Both sensible heat and latent heat of fusion were included in the enthalpy energy equation:

$\begin{array}{ll}h=c_{p}T+\Delta h& (10)\end{array}$

$\begin{array}{ll}\Delta h=\{\begin{array}{cc}{L}_h& T\ge T_l\\ \varphi \blacksquare L_h& T_l\ge T\ge T_s\\ 0& T<T_s\end{array}& (11)\end{array}$

where L_h is the latent heat of fusion. Then the enthalpy energy equation was rewritten into:

$\begin{array}{ll}\frac{\partial \left(\rho c_{p}T\right)}{\partial t}+\nabla \blacksquare (\rho c_{p}uT)=\nabla \blacksquare ({\lambda }_{eff}\nabla T)+S_h+Q& (12)\end{array}$

$\begin{array}{ll}{S}_h=-L_h\left[\frac{\partial (\rho \varphi )}{\partial t}+div(\rho u\varphi )\right]& (13)\end{array}$

$\begin{array}{ll}{S}_h=-\rho L_h\frac{4exp\left[\frac{4(T-T_m)}{T_l-T_s}\right]}{(T_l-T_s)\sqrt{\pi }}\left(\frac{\partial T}{\partial t}+u\nabla t\right)& (14)\end{array}$

Incorporating the models of internal heating and natural convention buoyancy, as well as the models of WMLES turbulence and phase changing into solvers in the open source platform of OpenFOAM, the numerical work was performed for the COPRA single-layer corium pool experiments with strong turbulence.

Simulation Method

The COPRA single-layer corium pool facility was a two-dimensional 1/4 circular slice vessel to simulate the Chinese advanced PWR reactor lower head at full scale. The inner radius of the vessel was 2.2 m and the height was 1.9 m. The curved vessel (30 mm thickness) was enclosed from outside with the cooling path and the vessel's top surface was adiabatic. The molten salt of NaNO₃-KNO₃ (in mole fraction) compositions was applied as test material. The selected mixture of 20% to 80% has the maximum temperature difference of 60 K between solidus and liquidus line. Dinh et al. (2000) pointed out that the binary mixture of NaNO₃-KNO₃ has similar characteristics in phase diagrams compared to the real melt. The internal Rayleigh number could reach up to 10¹⁴-10¹⁶ in COPRA melt pool (Zhang Y. et al., 2016).

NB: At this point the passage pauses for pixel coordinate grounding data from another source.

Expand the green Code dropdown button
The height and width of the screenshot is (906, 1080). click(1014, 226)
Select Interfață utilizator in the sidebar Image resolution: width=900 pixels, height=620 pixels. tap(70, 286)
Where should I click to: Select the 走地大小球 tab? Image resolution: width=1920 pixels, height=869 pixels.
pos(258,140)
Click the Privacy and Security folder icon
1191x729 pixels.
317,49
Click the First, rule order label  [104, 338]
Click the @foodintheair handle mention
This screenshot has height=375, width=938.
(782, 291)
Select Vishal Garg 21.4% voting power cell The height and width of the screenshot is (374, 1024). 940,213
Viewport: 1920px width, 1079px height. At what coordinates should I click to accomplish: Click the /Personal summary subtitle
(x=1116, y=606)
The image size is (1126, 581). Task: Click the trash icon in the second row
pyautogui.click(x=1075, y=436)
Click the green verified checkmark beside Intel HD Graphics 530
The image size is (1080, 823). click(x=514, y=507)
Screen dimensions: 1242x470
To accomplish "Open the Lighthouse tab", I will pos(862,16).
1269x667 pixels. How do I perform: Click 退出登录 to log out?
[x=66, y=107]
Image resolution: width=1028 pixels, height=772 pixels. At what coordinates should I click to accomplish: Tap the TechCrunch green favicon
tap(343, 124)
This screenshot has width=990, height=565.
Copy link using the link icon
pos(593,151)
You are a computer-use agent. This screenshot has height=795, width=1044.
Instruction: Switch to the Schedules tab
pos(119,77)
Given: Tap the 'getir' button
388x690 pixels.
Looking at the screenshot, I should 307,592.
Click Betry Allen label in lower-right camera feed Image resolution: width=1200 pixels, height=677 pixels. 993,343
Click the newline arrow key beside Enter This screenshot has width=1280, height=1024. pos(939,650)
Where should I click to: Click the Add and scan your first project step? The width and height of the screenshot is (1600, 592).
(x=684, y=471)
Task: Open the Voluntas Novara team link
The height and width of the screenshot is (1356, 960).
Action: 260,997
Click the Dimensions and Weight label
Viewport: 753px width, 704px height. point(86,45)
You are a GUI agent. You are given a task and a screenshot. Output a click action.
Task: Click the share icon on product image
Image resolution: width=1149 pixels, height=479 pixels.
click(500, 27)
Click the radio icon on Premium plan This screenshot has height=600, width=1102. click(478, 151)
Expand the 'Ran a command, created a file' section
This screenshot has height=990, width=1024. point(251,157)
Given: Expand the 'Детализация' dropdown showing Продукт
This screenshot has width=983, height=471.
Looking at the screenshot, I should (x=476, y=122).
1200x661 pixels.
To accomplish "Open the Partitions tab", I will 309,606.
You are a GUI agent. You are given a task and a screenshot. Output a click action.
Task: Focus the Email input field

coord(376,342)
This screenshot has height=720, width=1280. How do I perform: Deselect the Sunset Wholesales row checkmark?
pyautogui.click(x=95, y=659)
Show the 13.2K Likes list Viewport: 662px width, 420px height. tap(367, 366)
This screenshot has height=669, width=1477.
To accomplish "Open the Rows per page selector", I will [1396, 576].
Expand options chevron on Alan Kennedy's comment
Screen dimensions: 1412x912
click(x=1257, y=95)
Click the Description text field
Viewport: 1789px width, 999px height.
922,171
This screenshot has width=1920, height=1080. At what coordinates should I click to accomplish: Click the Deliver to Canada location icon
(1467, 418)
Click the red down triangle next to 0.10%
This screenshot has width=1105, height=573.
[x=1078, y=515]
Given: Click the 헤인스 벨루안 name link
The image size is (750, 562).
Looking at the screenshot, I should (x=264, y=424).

Before performing the numerical simulation, some basic assumptions need to be done. The melt was an incompressible Newtonian fluid and the volumetric heat source in the pool was homogenously distributed. The Boussinesq hypothesis was employed, except for the density in the buoyancy term in momentum equation. Other properties are all treated as constants. The geometry of the mesh was the same as the COPRA melt pool with pool height of 1.9 m. The mesh setup was shown in Figure 1. The grid independence was verified by comparisons with 1.2, 1.35, and 1.4 million mesh. The simulation results from 1.35 million were selected with good enough results considering calculation effectiveness. The mesh encryption was performed in the regions near the inner wall with a minimum of 0.6 mm to better interpret the solidification process.

FIGURE 1

Figure 1. Mesh setup of the COPRA.

The internal heating density was set to be 10,500 W/m³ estimated from test data. The initial temperature of the molten pool was set as 600 K and the isothermal boundary of 303.15 K was adopted on the outside curved wall surface. The upper surface of the molten pool was set as radiative with emissivity of 0.44. The other vertical boundary conditions were all set as adiabatic. The transient simulation was required for the large eddy simulation method but only steady results were compared with experimental data.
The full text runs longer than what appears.